Elements of Statistical Learning

The Elements of Statistical Learning: Data Mining, Inference, and Prediction was written by three Stanford statisticians and self-described as a statistical framework to organize their field of inquiry.

In the preface is written:

Vast amounts of data are being generated in many fields, and the statisticians’s job is to make sense of it all: to extract important patterns and trends, and to understand “what the data says”. We call this learning from data.

I understand the job of a statistician is to use the tools of statistics to interpret data in the context of the domain. The authors seem to include all of the field of Machine Learning as aids in that pursuit. Interestingly, they chose to include “Data Mining” in the subtitle of the book.

Statisticians learn from data, but software does too and we learn from the things that the software learns. From the decisions made and the results achieved by various machine learning methods.

Pattern Recognition

Bishop in the preface of his book Pattern Recognition and Machine Learning comments:

Pattern recognition has its origins in engineering, whereas machine learning grew out of computer science. However, these activities can be viewed as two facets of the same field…

Reading this, you get the impression that Bishop came at the field from an engineering perspective and later learned and leveraged the Computer Science take on the same methods. Pattern recognition is an engineering or signal processing term.

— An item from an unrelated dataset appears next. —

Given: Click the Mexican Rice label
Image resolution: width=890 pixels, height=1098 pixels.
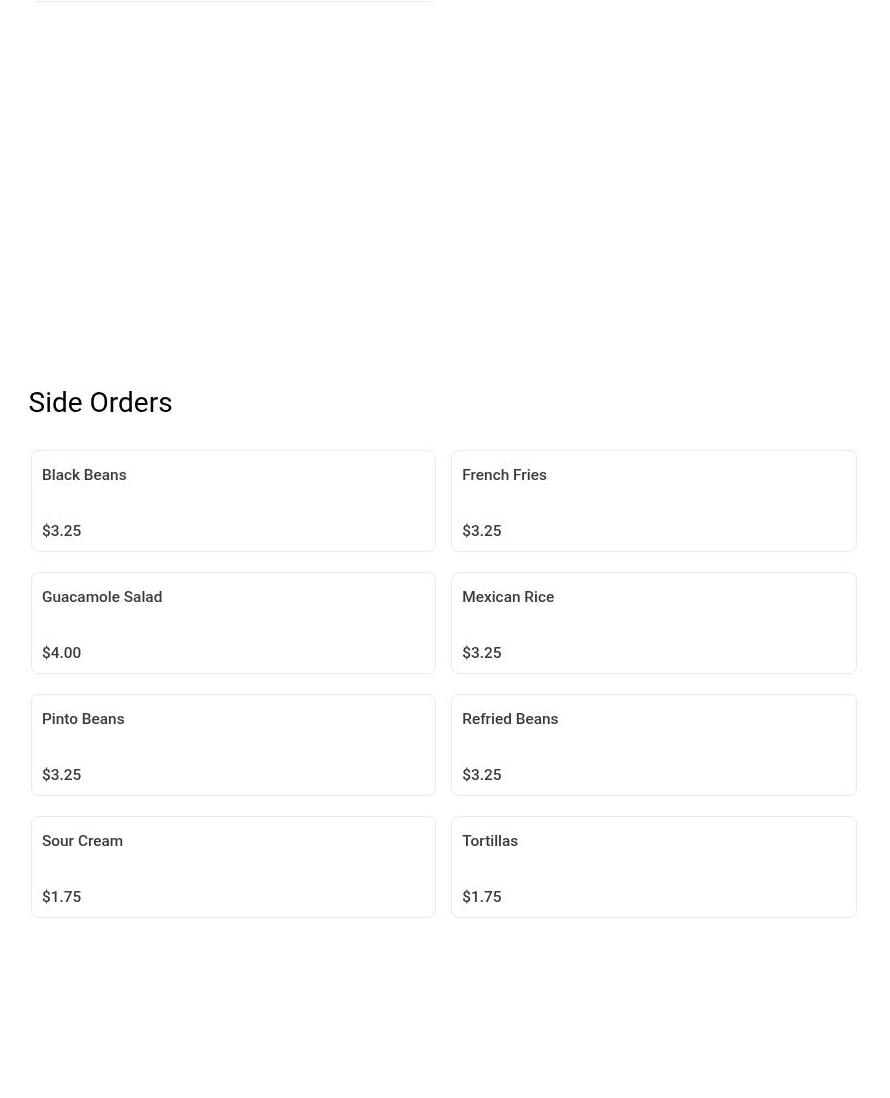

This is a mature approach and one we should emulate. More broadly, regardless of the field that lays claim to a method, if it suits our needs by getting us closer to an insight or a result by “learning from data”, then we can decide to call it machine learning.

An Algorithmic Perspective

Marsland provides adopts the Mitchell definition of Machine Learning in his book Machine Learning: An Algorithmic Perspective.

He provides a cogent note in his prologue that motivates his writing the book:

One of the most interesting features of machine learning is that it lies on the boundary of several different academic disciplines, principally computer science, statistics, mathematics, and engineering. …machine learning is usually studied as part of artificial intelligence, which puts it firmly into computer science …understanding why these algorithms work requires a certain amount of statistical and mathematical sophistication that is often missing from computer science undergraduates.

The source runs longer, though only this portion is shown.